Un bambino può iniziare a familiarizzare con l’acqua già dai primi mesi di vita, ma si tratta dei primi contatti con l’acqua, mentre corsi e lezioni possono iniziare attorno ai tre anni, se si tratta di un bambino precoce e sportivo.
Uno schema valido per prendere una decisione sull’inizio del nuoto per un bambino può essere questo:
- 0–3 anni: corsi di acquaticità con un genitore, soprattutto per prendere confidenza con l’acqua. Non si tratta ancora di imparare a nuotare autonomamente.
- 3–4 anni: molti bambini possono iniziare corsi strutturati, imparando galleggiamento, respirazione e primi movimenti.
- 5–6 anni: generalmente hanno maggiore capacità di seguire istruzioni e possono sviluppare una tecnica di nuoto più vera e propria.

Quando un bambino inizia a nuotare, la priorità è la sicurezza, più ancora della tecnica. Le precauzioni principali sono:
- Supervisione costante: un adulto deve rimanere vicino e concentrato sul bambino, senza affidarsi a braccioli, salvagenti o altri dispositivi.
- Dispositivi adeguati: per attività in piscina, usate eventualmente dispositivi di galleggiamento adatti all’età e alla situazione, ma non considerateli una protezione contro l’annegamento.
- Corso con istruttore qualificato: soprattutto all’inizio, scegliete un corso specifico per l’età del bambino e con gruppi non troppo numerosi.
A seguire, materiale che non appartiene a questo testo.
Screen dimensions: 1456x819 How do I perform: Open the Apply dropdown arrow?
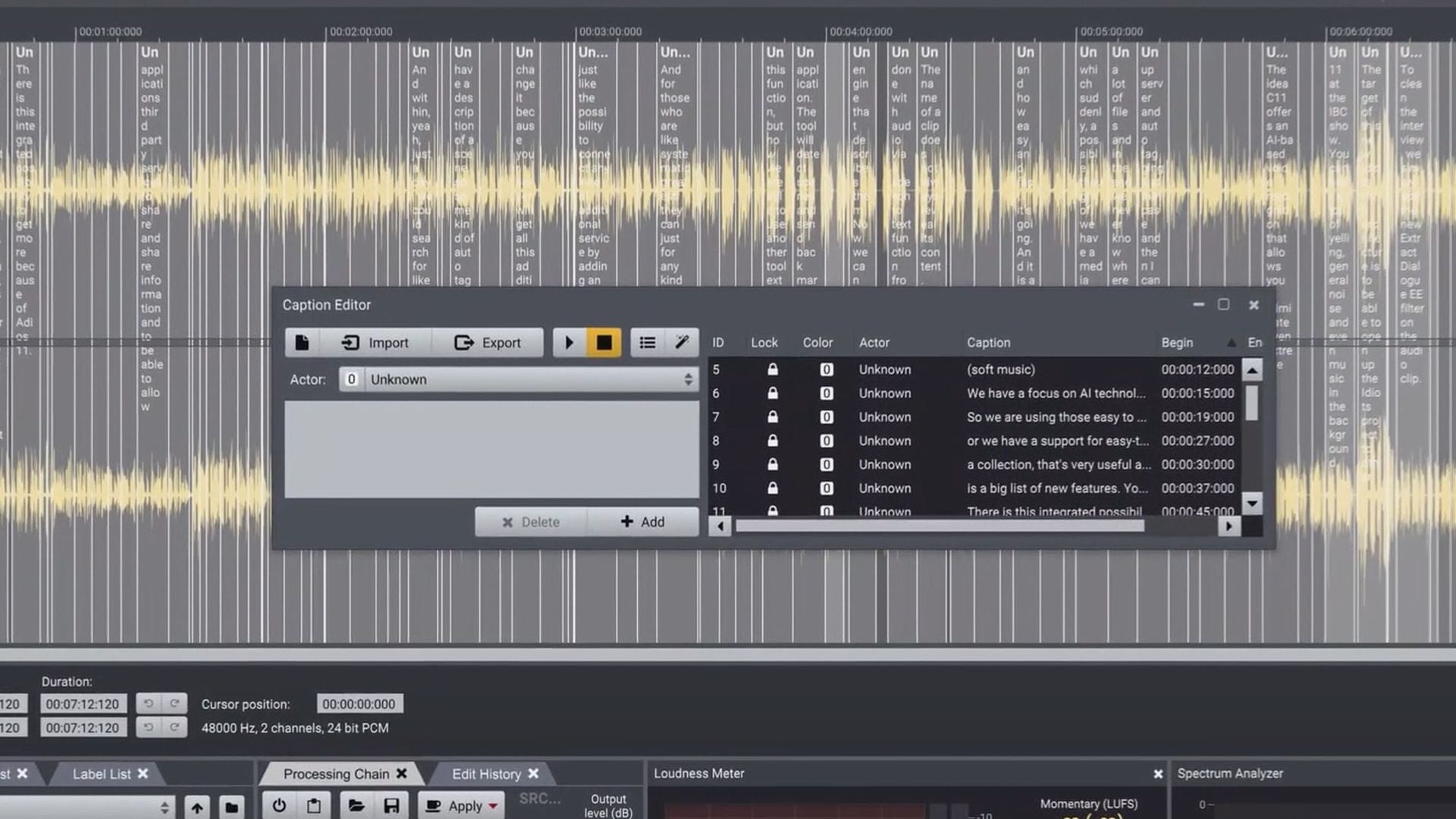pyautogui.click(x=494, y=806)
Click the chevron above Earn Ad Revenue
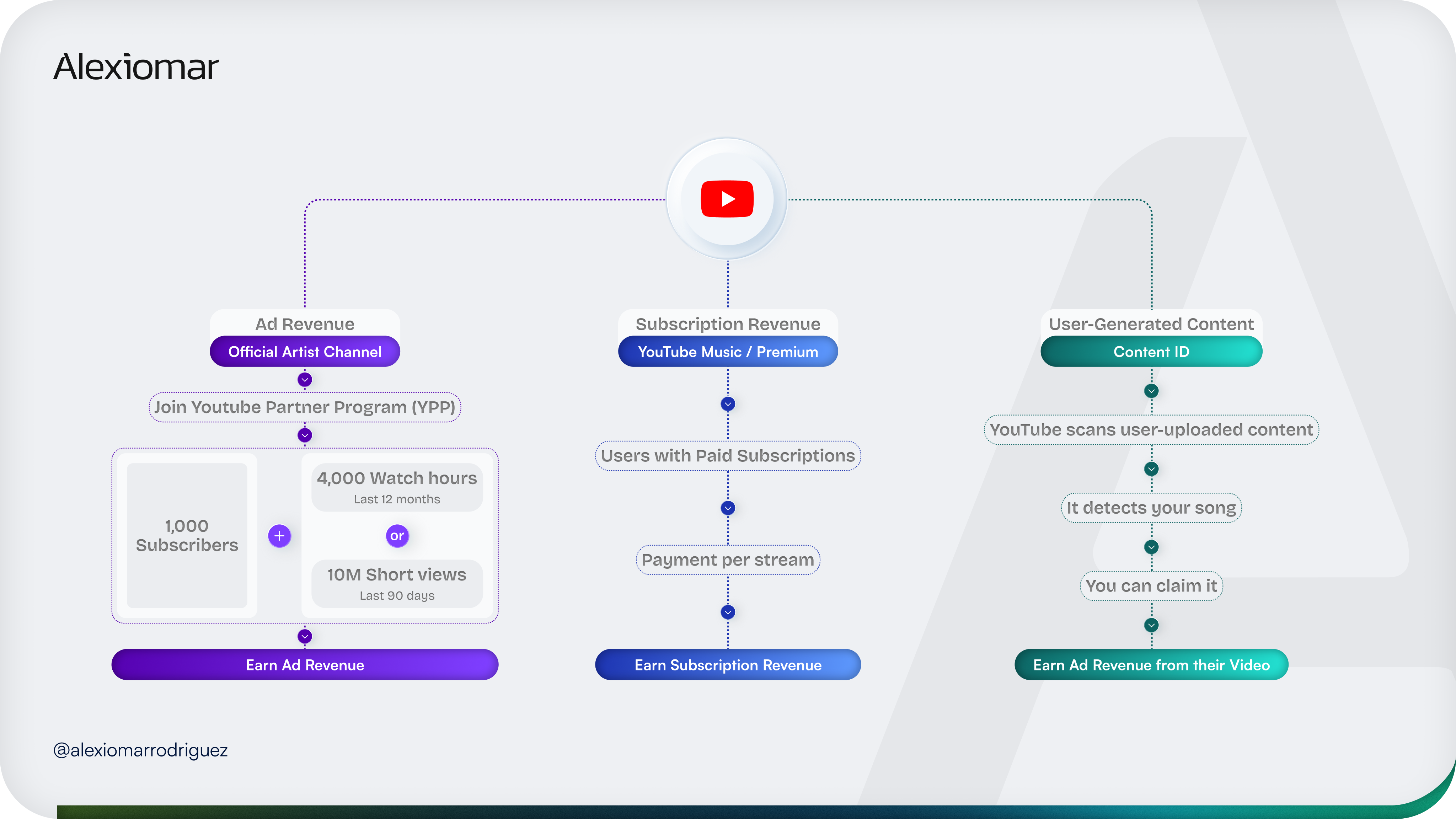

- Temperatura dell’acqua: i bambini piccoli disperdono calore rapidamente; se trema, ha labbra bluastre o appare molto infreddolito, va fatto uscire e riscaldato.
- Prima di entrare in acqua: evitate che faccia attività intensa subito dopo un pasto abbondante e assicuratevi che sia ben idratato.
- Igiene: doccia prima della piscina e, se il bambino non è ancora autonomo nell’uso del bagno, utilizzate protezioni specifiche per la piscina.
- Niente immersioni forzate: soprattutto nei primi approcci, il bambino dovrebbe sviluppare gradualmente confidenza con l’acqua e la respirazione.
- Controllate eventuali problemi di salute: se il bambino ha una condizione medica particolare, è opportuno chiedere al pediatra eventuali precauzioni specifiche.
- Piscina domestica: deve essere resa inaccessibile al bambino quando non c’è un adulto che lo sorveglia, preferibilmente con barriere fisiche adeguate.
Una cosa particolarmente importante: imparare a nuotare non significa essere al sicuro. Anche un bambino che sa nuotare va sorvegliato.